▸ Task statement
I need the lines below from the one with "396x297 pixels." down to the one with "Task: Switch to the 明细表 radio option" reproduced exactly, both ends included, and nothing else.

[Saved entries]
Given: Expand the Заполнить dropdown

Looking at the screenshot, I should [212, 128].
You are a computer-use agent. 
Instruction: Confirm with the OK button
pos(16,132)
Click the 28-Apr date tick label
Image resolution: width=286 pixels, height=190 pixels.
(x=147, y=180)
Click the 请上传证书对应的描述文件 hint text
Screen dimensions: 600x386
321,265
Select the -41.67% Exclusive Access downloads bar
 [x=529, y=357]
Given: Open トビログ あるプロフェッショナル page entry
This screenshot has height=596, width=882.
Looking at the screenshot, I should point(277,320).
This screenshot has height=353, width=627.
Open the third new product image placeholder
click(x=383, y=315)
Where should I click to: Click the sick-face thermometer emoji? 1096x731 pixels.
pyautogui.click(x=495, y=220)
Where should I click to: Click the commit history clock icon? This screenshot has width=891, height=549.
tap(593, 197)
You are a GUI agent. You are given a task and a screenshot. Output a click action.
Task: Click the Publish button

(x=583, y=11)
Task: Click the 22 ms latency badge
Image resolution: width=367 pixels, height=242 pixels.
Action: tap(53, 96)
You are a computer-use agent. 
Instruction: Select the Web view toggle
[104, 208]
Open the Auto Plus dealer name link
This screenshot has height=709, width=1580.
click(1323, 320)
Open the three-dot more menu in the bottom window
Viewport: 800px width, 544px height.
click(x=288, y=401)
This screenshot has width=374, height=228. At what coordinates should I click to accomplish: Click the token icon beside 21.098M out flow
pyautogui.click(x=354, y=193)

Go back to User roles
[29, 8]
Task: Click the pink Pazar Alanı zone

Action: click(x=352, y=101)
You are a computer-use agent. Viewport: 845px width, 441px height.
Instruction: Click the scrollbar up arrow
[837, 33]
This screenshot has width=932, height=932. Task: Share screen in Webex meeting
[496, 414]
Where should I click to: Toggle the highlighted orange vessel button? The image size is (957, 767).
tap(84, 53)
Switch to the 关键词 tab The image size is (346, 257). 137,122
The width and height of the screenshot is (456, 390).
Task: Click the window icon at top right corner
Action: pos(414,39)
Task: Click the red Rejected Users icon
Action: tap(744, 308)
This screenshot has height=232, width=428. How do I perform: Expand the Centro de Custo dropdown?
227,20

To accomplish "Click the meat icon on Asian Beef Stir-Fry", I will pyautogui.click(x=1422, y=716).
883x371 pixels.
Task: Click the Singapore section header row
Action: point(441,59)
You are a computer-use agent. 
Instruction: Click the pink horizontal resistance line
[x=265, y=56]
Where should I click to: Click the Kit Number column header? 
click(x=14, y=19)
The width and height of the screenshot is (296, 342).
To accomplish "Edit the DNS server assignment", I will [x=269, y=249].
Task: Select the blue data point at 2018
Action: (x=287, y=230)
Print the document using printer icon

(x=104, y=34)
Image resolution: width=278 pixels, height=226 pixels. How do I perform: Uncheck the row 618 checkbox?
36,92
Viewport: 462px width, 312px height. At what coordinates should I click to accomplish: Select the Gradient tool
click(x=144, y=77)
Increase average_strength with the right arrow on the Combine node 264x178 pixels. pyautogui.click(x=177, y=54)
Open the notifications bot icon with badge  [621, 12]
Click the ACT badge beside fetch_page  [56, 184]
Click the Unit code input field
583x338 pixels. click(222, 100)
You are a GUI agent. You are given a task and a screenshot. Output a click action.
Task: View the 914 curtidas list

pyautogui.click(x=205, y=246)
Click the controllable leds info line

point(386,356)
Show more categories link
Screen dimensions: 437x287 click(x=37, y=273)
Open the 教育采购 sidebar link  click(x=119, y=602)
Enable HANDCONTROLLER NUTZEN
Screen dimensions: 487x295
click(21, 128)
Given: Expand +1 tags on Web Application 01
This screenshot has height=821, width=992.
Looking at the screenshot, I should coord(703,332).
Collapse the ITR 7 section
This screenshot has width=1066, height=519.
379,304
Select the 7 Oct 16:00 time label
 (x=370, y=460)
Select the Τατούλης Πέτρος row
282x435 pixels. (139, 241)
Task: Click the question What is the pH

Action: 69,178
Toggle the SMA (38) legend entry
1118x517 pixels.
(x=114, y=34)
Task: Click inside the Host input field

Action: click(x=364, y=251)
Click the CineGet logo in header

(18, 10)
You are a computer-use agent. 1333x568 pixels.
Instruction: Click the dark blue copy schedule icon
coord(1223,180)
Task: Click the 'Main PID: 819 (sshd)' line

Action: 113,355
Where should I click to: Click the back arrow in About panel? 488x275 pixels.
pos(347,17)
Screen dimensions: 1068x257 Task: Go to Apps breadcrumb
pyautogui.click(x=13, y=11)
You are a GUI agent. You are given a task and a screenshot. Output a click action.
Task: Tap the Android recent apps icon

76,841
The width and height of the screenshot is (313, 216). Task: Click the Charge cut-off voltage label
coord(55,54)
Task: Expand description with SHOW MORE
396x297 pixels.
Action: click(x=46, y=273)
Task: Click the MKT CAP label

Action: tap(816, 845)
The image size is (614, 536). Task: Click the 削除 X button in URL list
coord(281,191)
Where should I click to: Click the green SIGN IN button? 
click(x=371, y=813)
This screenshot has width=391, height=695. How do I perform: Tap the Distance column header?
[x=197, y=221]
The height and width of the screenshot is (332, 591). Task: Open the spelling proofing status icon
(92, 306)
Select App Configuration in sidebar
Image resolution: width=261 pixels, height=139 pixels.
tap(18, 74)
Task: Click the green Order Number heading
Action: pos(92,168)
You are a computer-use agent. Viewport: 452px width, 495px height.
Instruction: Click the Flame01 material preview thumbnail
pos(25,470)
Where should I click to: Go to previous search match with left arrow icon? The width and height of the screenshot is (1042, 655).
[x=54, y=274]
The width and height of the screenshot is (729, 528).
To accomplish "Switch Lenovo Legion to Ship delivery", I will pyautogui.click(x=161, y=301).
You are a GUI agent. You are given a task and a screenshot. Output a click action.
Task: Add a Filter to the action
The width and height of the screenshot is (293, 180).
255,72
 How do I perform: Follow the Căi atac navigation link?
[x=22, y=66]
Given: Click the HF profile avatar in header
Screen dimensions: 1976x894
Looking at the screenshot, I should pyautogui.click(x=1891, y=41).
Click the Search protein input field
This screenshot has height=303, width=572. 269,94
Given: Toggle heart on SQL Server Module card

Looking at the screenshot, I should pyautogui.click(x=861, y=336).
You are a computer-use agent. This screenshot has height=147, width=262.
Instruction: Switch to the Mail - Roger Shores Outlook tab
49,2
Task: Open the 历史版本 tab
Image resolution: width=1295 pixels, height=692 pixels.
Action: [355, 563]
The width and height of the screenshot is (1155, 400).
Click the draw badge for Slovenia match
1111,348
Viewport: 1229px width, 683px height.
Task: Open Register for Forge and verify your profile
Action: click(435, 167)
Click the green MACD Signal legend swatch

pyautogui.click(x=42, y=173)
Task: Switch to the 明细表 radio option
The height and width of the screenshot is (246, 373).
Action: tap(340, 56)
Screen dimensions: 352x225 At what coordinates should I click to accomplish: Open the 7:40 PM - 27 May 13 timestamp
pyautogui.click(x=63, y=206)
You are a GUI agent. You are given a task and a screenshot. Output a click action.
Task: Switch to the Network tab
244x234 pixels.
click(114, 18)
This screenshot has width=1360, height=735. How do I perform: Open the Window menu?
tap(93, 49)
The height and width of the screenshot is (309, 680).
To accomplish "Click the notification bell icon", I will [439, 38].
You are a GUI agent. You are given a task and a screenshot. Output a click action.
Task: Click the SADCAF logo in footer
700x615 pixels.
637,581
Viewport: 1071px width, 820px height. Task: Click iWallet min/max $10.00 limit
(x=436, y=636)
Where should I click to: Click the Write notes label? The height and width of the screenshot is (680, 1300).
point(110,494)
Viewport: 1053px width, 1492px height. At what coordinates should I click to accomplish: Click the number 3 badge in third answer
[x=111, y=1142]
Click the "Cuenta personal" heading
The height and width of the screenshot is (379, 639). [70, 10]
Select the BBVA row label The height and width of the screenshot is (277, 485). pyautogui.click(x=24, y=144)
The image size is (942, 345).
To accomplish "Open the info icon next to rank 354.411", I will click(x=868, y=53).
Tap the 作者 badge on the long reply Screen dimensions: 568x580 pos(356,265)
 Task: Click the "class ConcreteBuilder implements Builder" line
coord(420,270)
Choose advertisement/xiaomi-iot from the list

▸ Answer for this exercise
396x297 pixels.
Action: click(x=46, y=273)
Task: Click the MKT CAP label

Action: tap(816, 845)
The image size is (614, 536). Task: Click the 削除 X button in URL list
coord(281,191)
Where should I click to: Click the green SIGN IN button? 
click(x=371, y=813)
This screenshot has width=391, height=695. How do I perform: Tap the Distance column header?
[x=197, y=221]
The height and width of the screenshot is (332, 591). Task: Open the spelling proofing status icon
(92, 306)
Select App Configuration in sidebar
Image resolution: width=261 pixels, height=139 pixels.
tap(18, 74)
Task: Click the green Order Number heading
Action: pos(92,168)
You are a computer-use agent. Viewport: 452px width, 495px height.
Instruction: Click the Flame01 material preview thumbnail
pos(25,470)
Where should I click to: Go to previous search match with left arrow icon? The width and height of the screenshot is (1042, 655).
[x=54, y=274]
The width and height of the screenshot is (729, 528).
To accomplish "Switch Lenovo Legion to Ship delivery", I will pyautogui.click(x=161, y=301).
You are a GUI agent. You are given a task and a screenshot. Output a click action.
Task: Add a Filter to the action
The width and height of the screenshot is (293, 180).
255,72
 How do I perform: Follow the Căi atac navigation link?
[x=22, y=66]
Given: Click the HF profile avatar in header
Screen dimensions: 1976x894
Looking at the screenshot, I should pyautogui.click(x=1891, y=41).
Click the Search protein input field
This screenshot has height=303, width=572. 269,94
Given: Toggle heart on SQL Server Module card

Looking at the screenshot, I should pyautogui.click(x=861, y=336).
You are a computer-use agent. This screenshot has height=147, width=262.
Instruction: Switch to the Mail - Roger Shores Outlook tab
49,2
Task: Open the 历史版本 tab
Image resolution: width=1295 pixels, height=692 pixels.
Action: [355, 563]
The width and height of the screenshot is (1155, 400).
Click the draw badge for Slovenia match
1111,348
Viewport: 1229px width, 683px height.
Task: Open Register for Forge and verify your profile
Action: click(435, 167)
Click the green MACD Signal legend swatch

pyautogui.click(x=42, y=173)
Task: Switch to the 明细表 radio option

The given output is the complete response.